Then again, Selig and his brethren played dumb throughout the '90s, when Jose Canseco already had played pied piper. In 1998, as McNamee divulged to Mitchell, Canseco held a dinner party at which he and Clemens chatted about steroids.
On the menu: Crudites, hors d'oeuvres and Winstrol.
That was Clemens' drug of choice that summer, when he asked McNamee, his strength-and-conditioning coach with the Toronto Blue Jays, to inject him in his SkyDome apartment, according to the report. Later in the summer, Clemens approached McNamee with a bottle of Anadrol-50, a powerful anabolic and androgenic steroid. McNamee told him not to use it, though it was obvious that Clemens had another source of his drugs. Clemens would win his second consecutive Cy Young Award that year.
In 2000, McNamee bought testosterone from Radomski and injected Clemens, then with the New York Yankees. In August 2001, the same. He won his sixth of seven Cy Youngs that season.
The nine pages devoted to Clemens are fascinating in their detail, and according a swift denial issued by his lawyer, completely false. Yet none of it is a surprise. Neither is the inference that Orza warned players of upcoming tests nor the email sent from Texas Rangers GM Jon Daniels to owner Tom Hicks warning not to trade for him because of "some steroids concerns with Tejada" nor Mitchell claiming "each of the 30 clubs has had players who have been involved with performance enhancing substances at some time in their careers."

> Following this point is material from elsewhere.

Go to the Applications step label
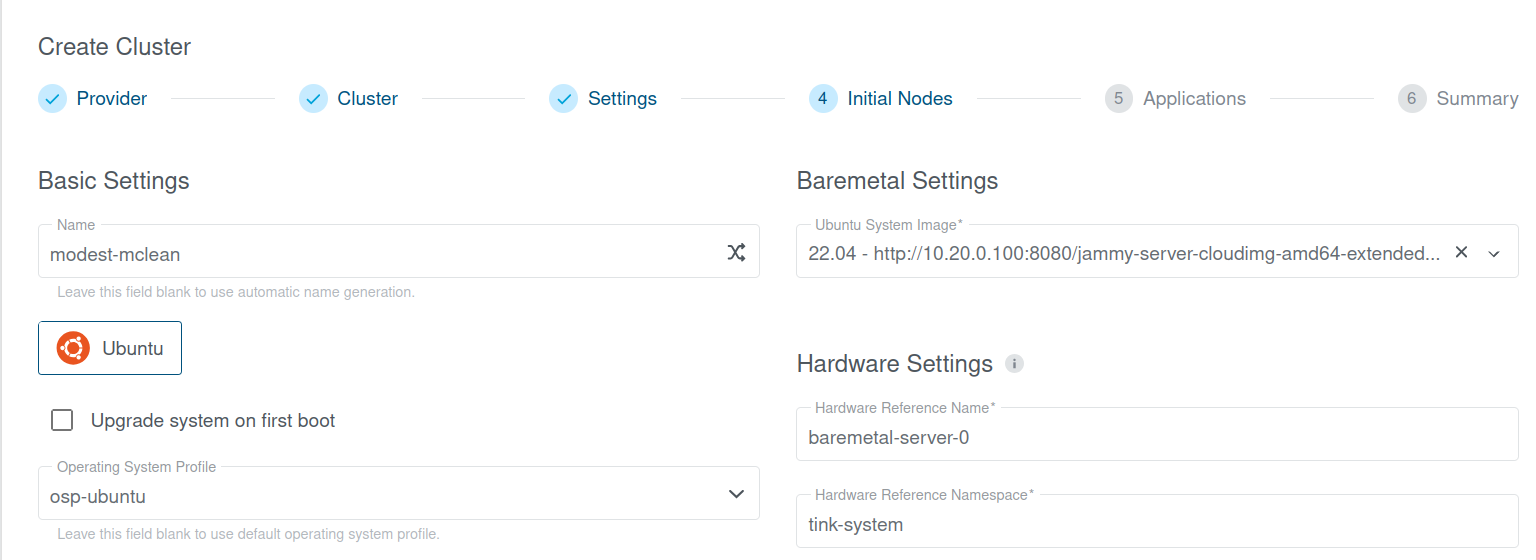Viewport: 1536px width, 560px height. tap(1194, 99)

If anything registers as a shock, it's the look on the faces of all the players who used – and use – performance-enhancing drugs and did not show up in Mitchell's report. There are hundreds, certainly, if Mitchell's quoted estimates – 25 percent of players or so – are correct. The list of names, aside from a few big ones, consisted of journeymen looking for that extra boost so they could get that major-league paycheck.
The Howie Clarks and Josias Manzanillos and F.P. Santangelos of the world must wear the big, red S while so many others skate because they happened to choose dealers who weren't stupid enough to get caught by the government.
So it goes. The steroid era isn't fair, not to the players with integrity nor to the game itself. The paradox remains: Baseball owes its current boom to the fervor caused by Mark McGwire and Sammy Sosa – neither of whom was named in the report, by the way – and yet with every new development, it wants to separate itself, to disown the time.
No, what now must happen is an apology. Stop the haggling over who did what when. End the solutions that purport to have shark's teeth and in reality have those of babies, the kind that when jiggled fall right out.
Selig, Fehr, Clemens, Bonds and all the rest of the faces should step forward and apologize for their roles in this mess, for disrespecting a beautiful game with their words and actions. Be assured, they won't. Even if they did, it would be difficult to move on, because as the years pass, more names will leak out. If the best hitter and pitcher of a generation were guilty, others of similar consequence were too.
Baseball, nonetheless, will survive. It's like a Twinkie. Nuclear winter has erupted, and on it goes, $6 billion in revenue, huge attendance, incredible interest. At MLB's holiday party tonight, the sport will celebrate itself on the day so many of its warts were exposed for the world to see. Again.